**WHAT YOU HAVE TO DO**
Nothing but the lines from the one containing "Where should I" to the end of the records that follow should be transcribed, each exactly, with the pictures left out.

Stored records
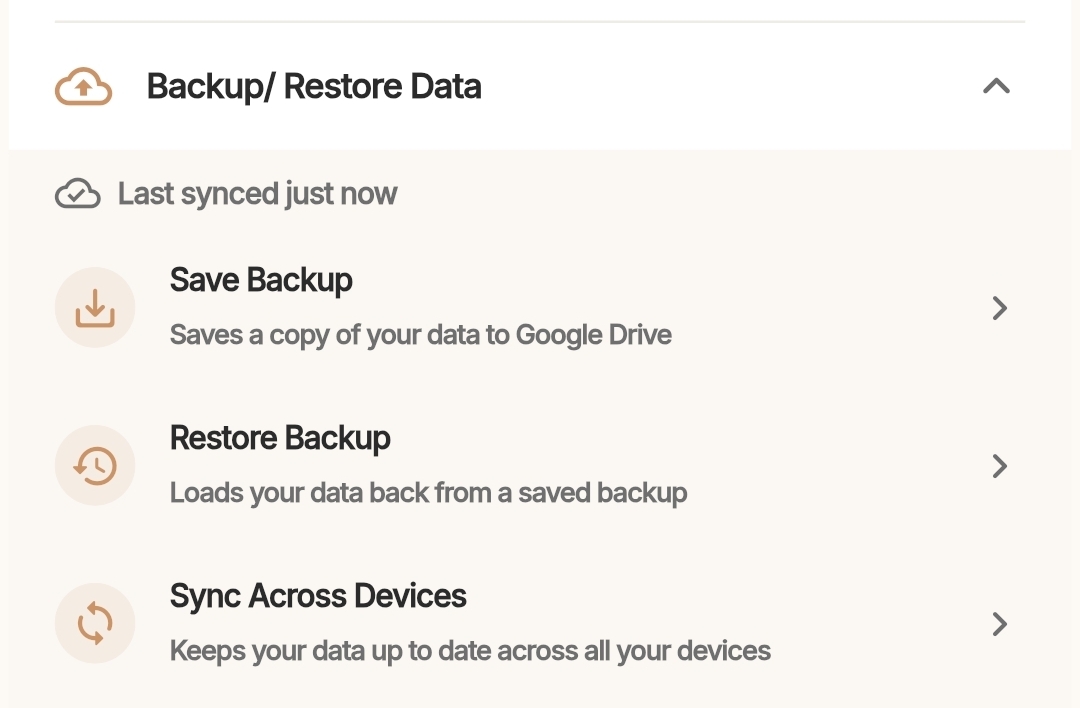Open the Restore Backup option

point(540,466)
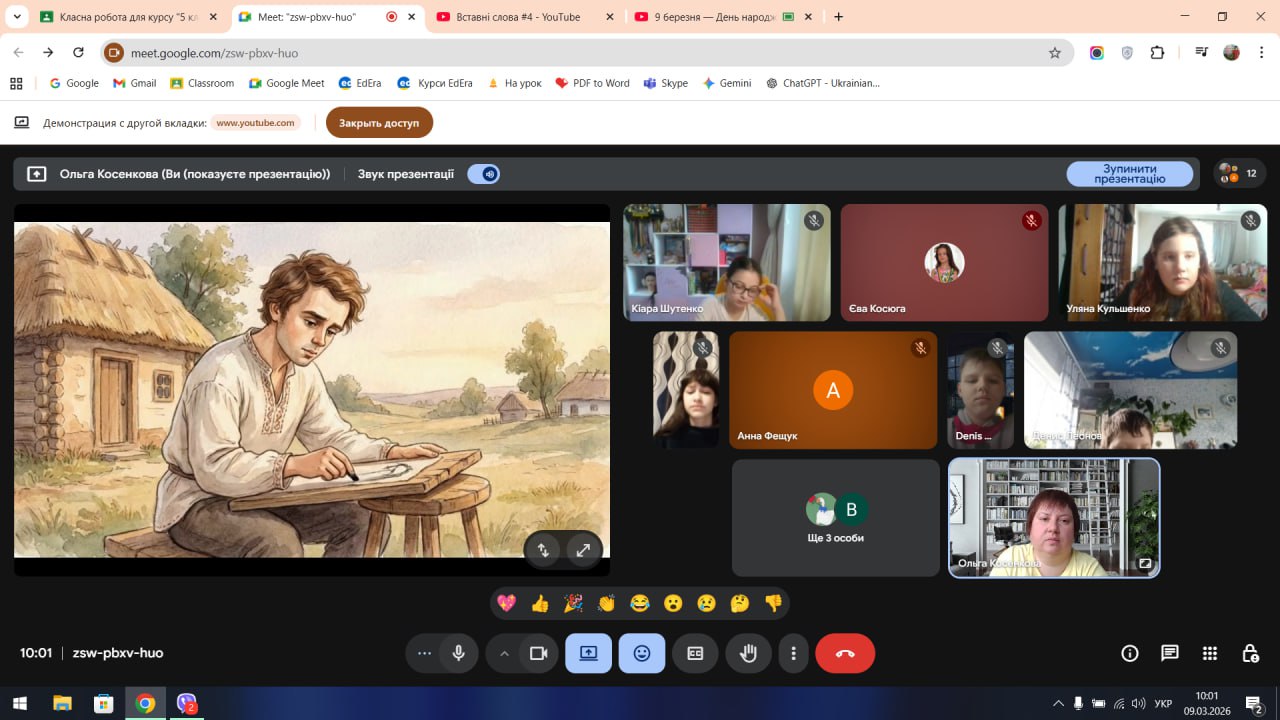Send the thumbs up emoji reaction

tap(540, 603)
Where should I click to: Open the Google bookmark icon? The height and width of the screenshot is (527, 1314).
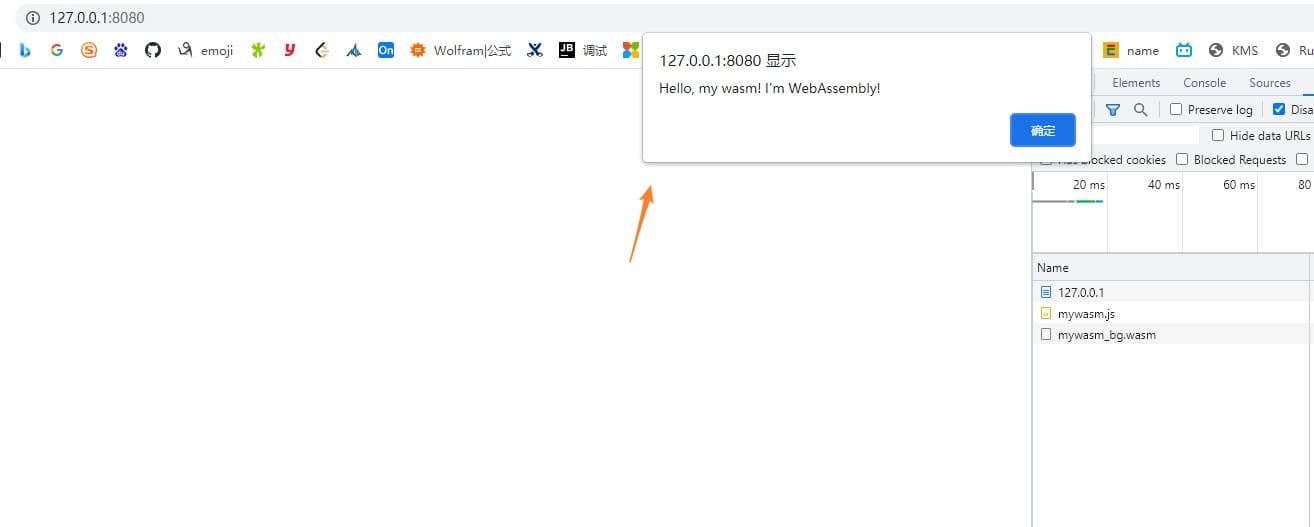(x=57, y=50)
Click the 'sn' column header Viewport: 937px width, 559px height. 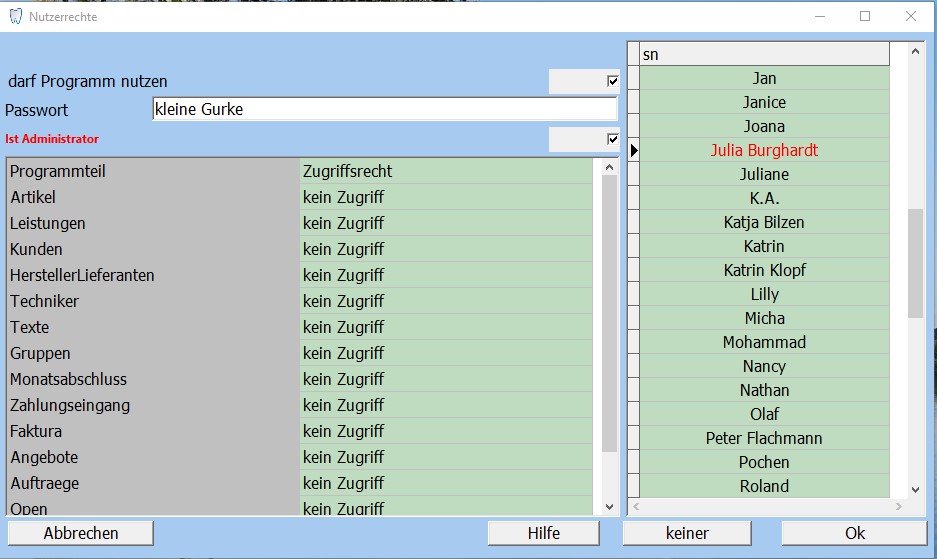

**EXERCISE RESULT**
Where should I click to: Open the Google bookmark icon? The height and width of the screenshot is (527, 1314).
(x=57, y=50)
Click the 'sn' column header Viewport: 937px width, 559px height. 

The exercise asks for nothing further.